Нильс Бор (1885–1962) приехал в Англию в 1911 году, после того как получил докторскую степень в Копенгагене, и с тех пор работал под руководством сначала Дж. Дж. Томсона, а затем Резерфорда. Он понимал, что планетарная модель атома Резерфорда, подкрепленная серьезными экспериментальными данными, вполне убедительна. Но вместе с тем он понимал, что и законы электромагнетизма, подарившие миру электромоторы и динамо-машины, убедительны в неменьшей степени. Боровское революционное разрешение атомного парадокса было одновременно и простым, и дерзким. В 1913 году Бор объявил, что законы электромагнетизма просто-напросто не действуют внутри атомов. Электроны, вращаясь вокруг ядра, не испускают электромагнитные волны и поэтому не падают по спирали на ядро. Короче говоря, известные законы физики не применимы к области сверхмалых объектов.
Свою революционную идею Бор доказывал очень просто: известные законы физики утверждают, что атомы не могут существовать, а они тем не менее существуют. Вот и всё. Однако Бор не знал, чем можно заменить известные физические законы в микроскопическом царстве. Он не понимал, почему электроны все же не падают по спирали на ядра. Объяснением этого феномена физика обязана французскому ученому Луи де Бройлю.
Де Бройль знал о предположении Эйнштейна, что световые волны могут вести себя как частицы — фотоны, — и о том, что это предположение подтверждалось как фотоэффектом, так и эффектом Комптона. Но де Бройлю удалось — совершенно невероятным образом! — сделать шаг вперед. В своей докторской диссертации 1923 года он объявил, что не только световые волны могут вести себя подобно локализованным в пространстве частицам, но и частицы, такие, как электроны, могут вести себя как расходящиеся в пространстве волны. Все микроскопические кирпичики материи, по де Бройлю, были двулики. Всем им был свойствен особый корпускулярно-волновой дуализм.

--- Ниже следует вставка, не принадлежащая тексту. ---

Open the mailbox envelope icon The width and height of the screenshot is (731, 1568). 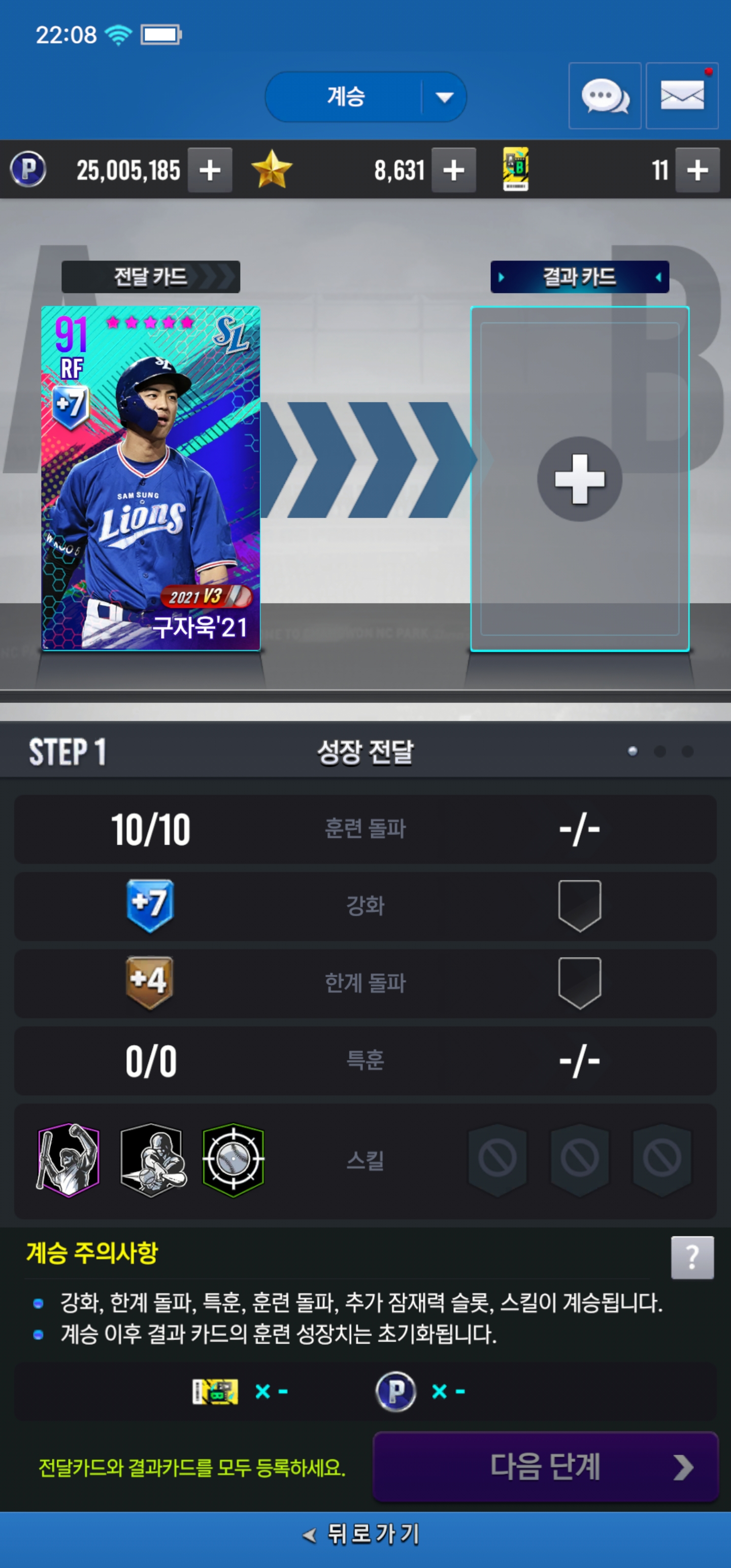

Идея де Бройля о «волнах материи» была настолько фантастична, что большинство физиков совершенно ее проигнорировали. Однако все изменилось, когда Эйнштейн прочитал экземпляр дебройлевской диссертации. Отец фотона поразился идее де Бройля и пришел к убеждению, что в догадке французского ученого что-то есть. Теперь требовалось только продемонстрировать, что частица — например, электрон — может вести себя как волна. На практике это означало: следовало показать, что электроны могут интерферировать друг с другом, ибо как раз интерференция служит характерным признаком волн. Этот подвиг совершат в 1927 году Клинтон Дэвиссон и Лестер Джермер в США и Джордж Томсон в Шотландии. Ирония в том, что Джордж Томсон был сыном Дж. Дж. Томсона. Отец получил Нобелевскую премию, доказав, что электрон — это частица, а сын получит свою Нобелевскую премию за то, что опровергнет мнение отца и докажет: на самом-то деле электрон — это волна.
Как раз по той причине, что все микроскопические частицы ведут себя подобно волнам, то умозаключение, которое мы сделали, наблюдая за собственным отражением в оконном стекле, может быть распространено именно на все частицы. Не только фотон — каждый обитатель микроскопического мира танцует под мелодию случайности. Суперпозиции и прочие «потусторонние» квантовые феномены свойственны всем из них до последнего.
Де Бройль в своей диссертации не просто допустил, что частицы материи действуют как волны, — он разобрался в том, насколько велики эти волны материи. Величина волны частицы обратно пропорциональна ее импульсу, который представляет собой произведение массы тела на его скорость. Вообще говоря, большие объекты, которые передвигаются в окружающем нас мире, — например, «Боинг-747» или даже улитка, — обладают куда большим импульсом, чем крошечные штучки, суетящиеся в микроскопическом мире атомов. А поскольку, согласно де Бройлю, величина волны, ассоциированной с неким телом, обратно пропорциональна его импульсу, из этого следует, что волны, ассоциированные с окружающими нас вещами, намного меньше тех, которые ассоциированы с такими частицами, как электроны.
Возьмем бейсбольный мяч. Питчер подает его со скоростью около 150 километров в час. По гипотезе де Бройля, этот мяч ведет себя как волна с длиной всего лишь 10-34 метра. Это в триллион триллионов раз меньше, чем атом. Не удивительно, что до двадцатого столетия никто и не подозревал о волновых свойствах материи. Длины волн больших предметов в окружающем нас мире просто-напросто настолько умопомрачительно малы, что эти волны категорически невозможно обнаружить. Поэтому мы и не видим, как люди растекаются рябью по улице или интерферируют друг с другом усиливающим или ослабляющим образом.